## What needs to be done
Scan the records below. Report the number of lines containing the word "dimensions", and nothing more.

## Provided information
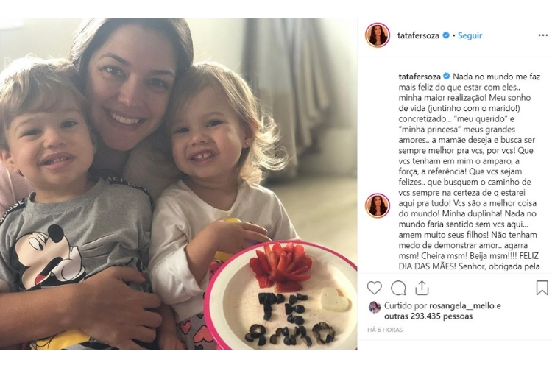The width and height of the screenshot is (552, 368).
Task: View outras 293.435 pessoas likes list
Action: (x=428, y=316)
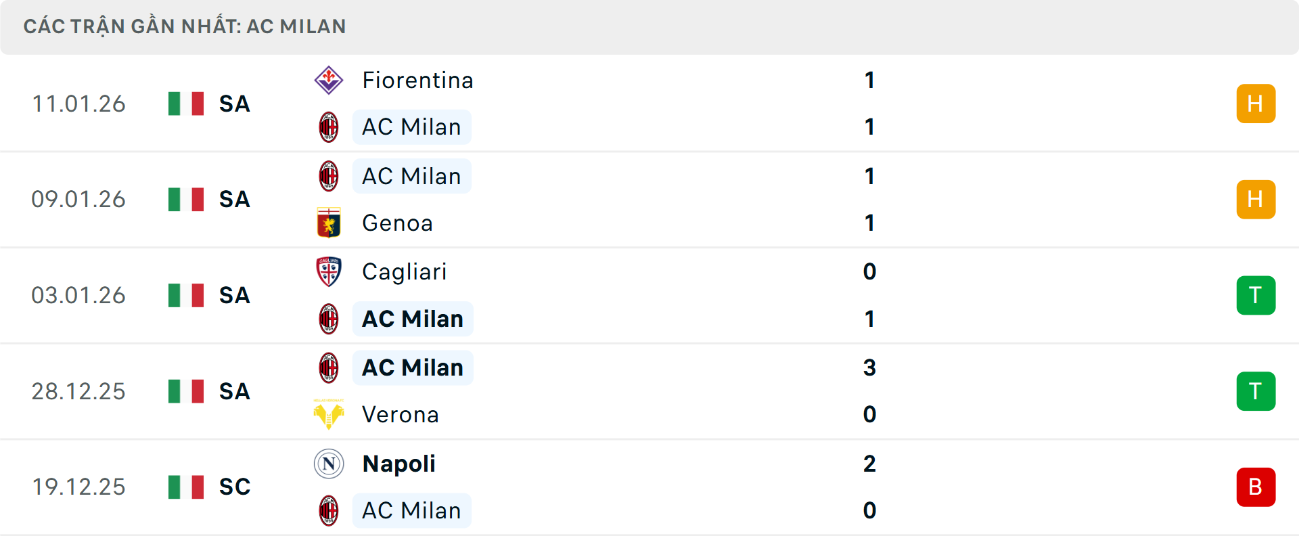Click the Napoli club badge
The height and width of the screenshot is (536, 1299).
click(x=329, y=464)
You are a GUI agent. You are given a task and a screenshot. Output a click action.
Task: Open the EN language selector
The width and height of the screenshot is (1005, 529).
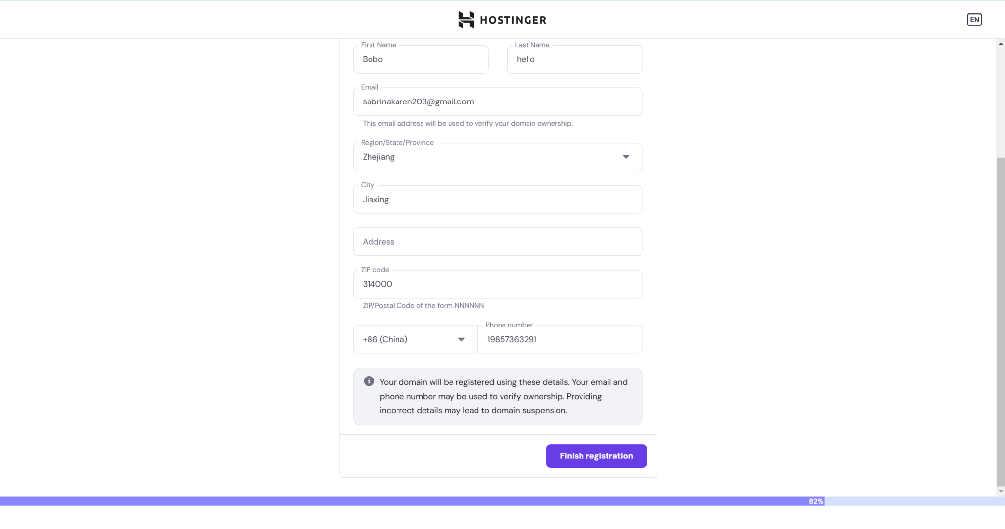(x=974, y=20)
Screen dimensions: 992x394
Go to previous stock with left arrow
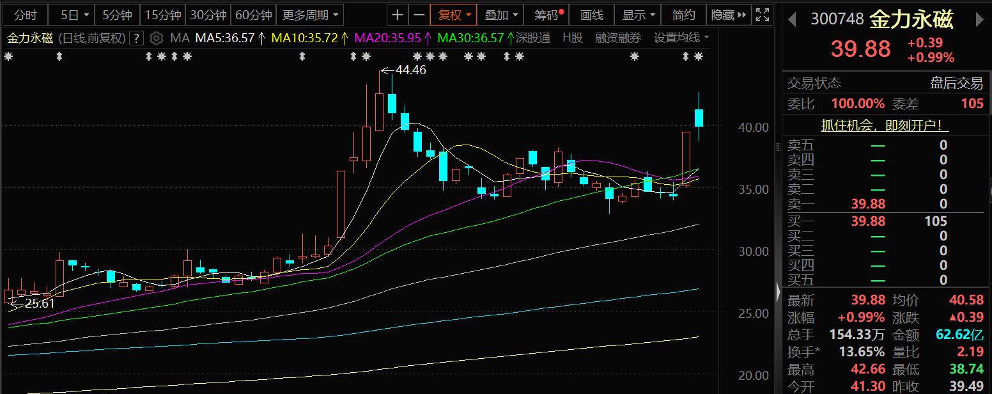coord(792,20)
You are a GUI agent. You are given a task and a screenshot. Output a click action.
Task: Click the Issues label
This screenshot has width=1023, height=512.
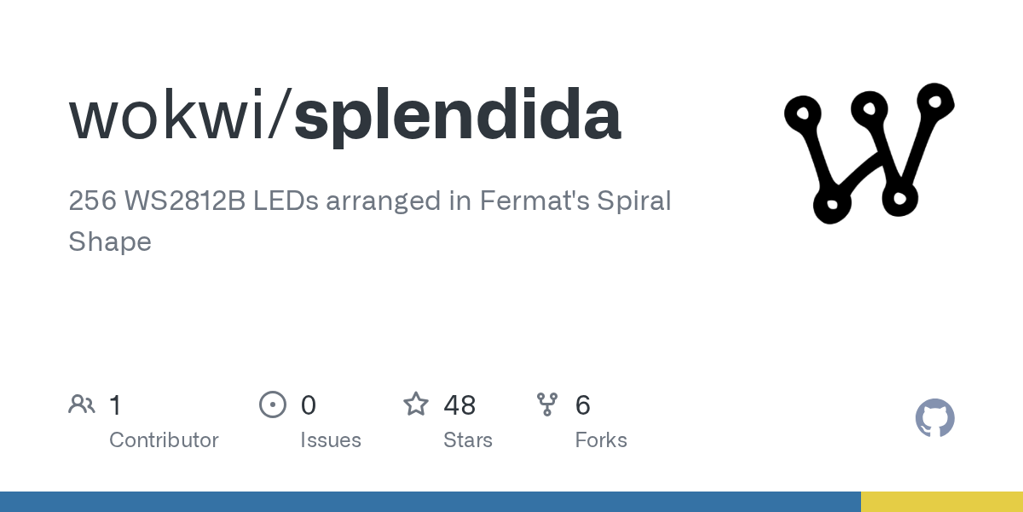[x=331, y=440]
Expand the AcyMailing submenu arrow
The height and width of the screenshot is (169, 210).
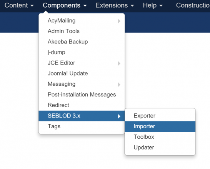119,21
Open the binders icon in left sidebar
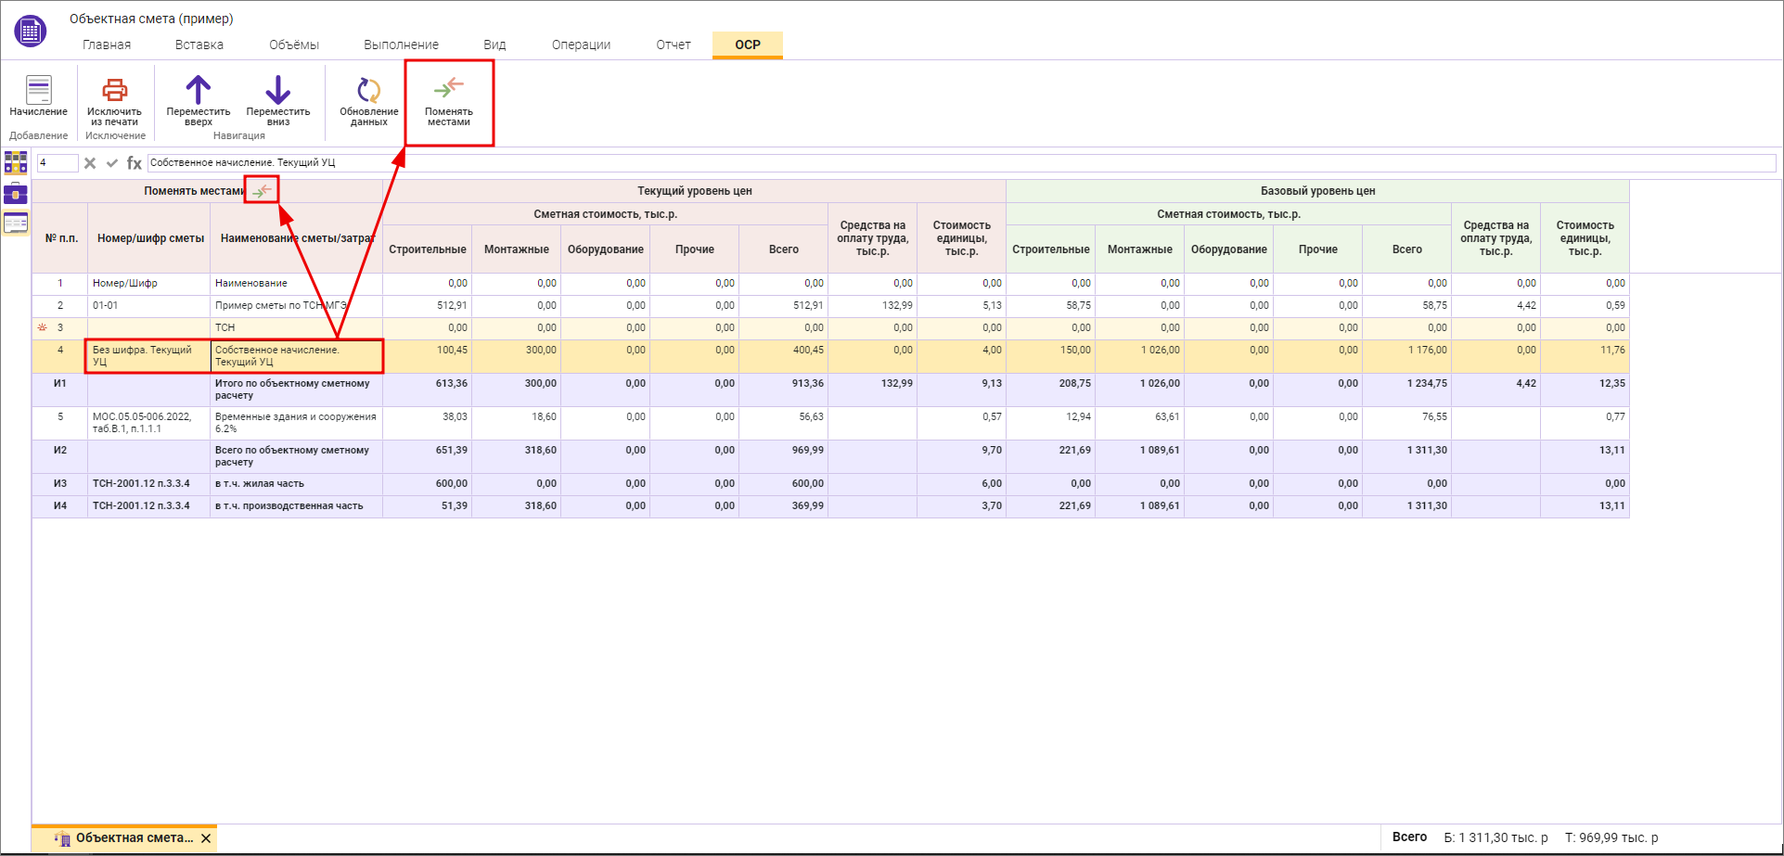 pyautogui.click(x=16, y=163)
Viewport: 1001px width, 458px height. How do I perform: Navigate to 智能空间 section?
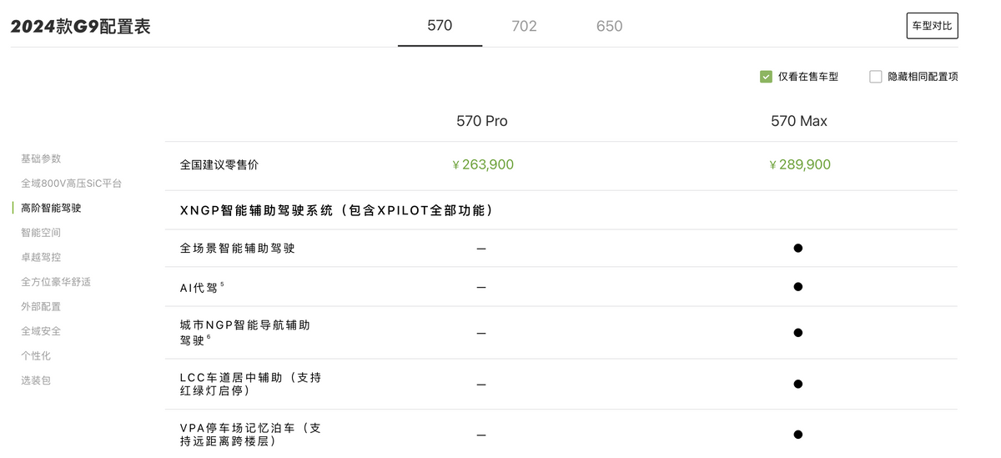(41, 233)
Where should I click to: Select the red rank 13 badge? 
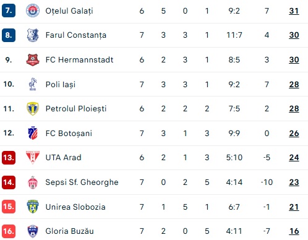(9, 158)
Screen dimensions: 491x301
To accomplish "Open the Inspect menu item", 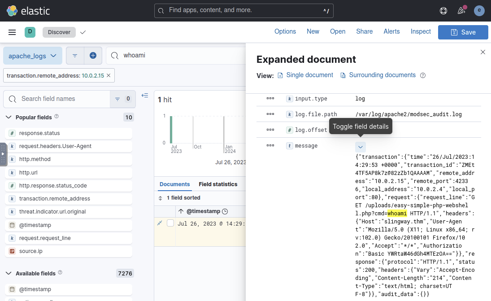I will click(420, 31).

## Written solution
2